Kenya’s new president scraps petrol subsidy | Oil and Gas News
President Ruto says the subsidies are expensive and prone to abuse, including creating artificial shortages of subsidized products.
Kenya scrapped petrol subsidies a day after new President William Ruto said the subsidies were unsustainable, in a move that could put further pressure on inflation.
Some of the key challenges facing the new president include reducing high fuel and food costs in East Africa’s most dominant economy. But he will also have to grapple with subsidy measures that policymakers warn could empty the country’s coffers – and inherited debt from his successor, Uhuru Kenyatta.
In a speech following his swearing-in ceremony on September 13, Ruto said subsidies are expensive and prone to abuse, including creating artificial shortages of subsidized products. .

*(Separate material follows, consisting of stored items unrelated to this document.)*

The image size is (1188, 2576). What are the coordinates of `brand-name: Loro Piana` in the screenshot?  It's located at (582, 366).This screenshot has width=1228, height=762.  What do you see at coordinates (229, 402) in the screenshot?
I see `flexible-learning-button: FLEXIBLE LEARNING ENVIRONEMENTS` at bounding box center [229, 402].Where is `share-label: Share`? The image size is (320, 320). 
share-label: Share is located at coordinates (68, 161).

Late Wednesday, the Oil and Energy Administration set new, higher fuel prices for gasoline, diesel and kerosene, the types commonly used by many households for cooking.
Petrol rose 13%, diesel up 18% and kerosene up 16% from a month earlier.

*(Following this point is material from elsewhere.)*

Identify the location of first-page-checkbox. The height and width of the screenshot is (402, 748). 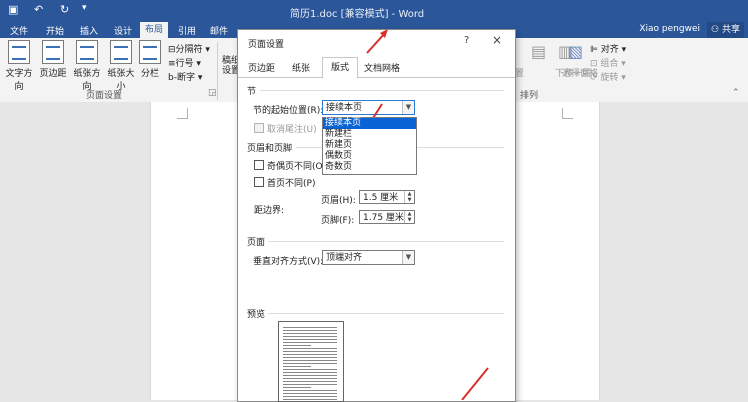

The regulator removed the subsidy on gasoline, but kept it in place for both diesel and kerosene, arguing that those prices could rise even higher.
Analysts say fresh increases are likely to push inflation even higher, from a five-year high of 8.5% in August.
Like elsewhere in the world, inflation in Kenya has accelerated, mainly due to the impact of rising crude oil prices. It stands at around 5% in early 2022.
In June, the Treasury said Kenya could run out of funds to subsidize fuel costs if prices continue to rise, pushing public debt to unsustainable levels.
Aly-Khan Satchu, an economic analyst and CEO of investment consulting firm Rich Management, said: “The current government is in the midst of a rock and a tough place.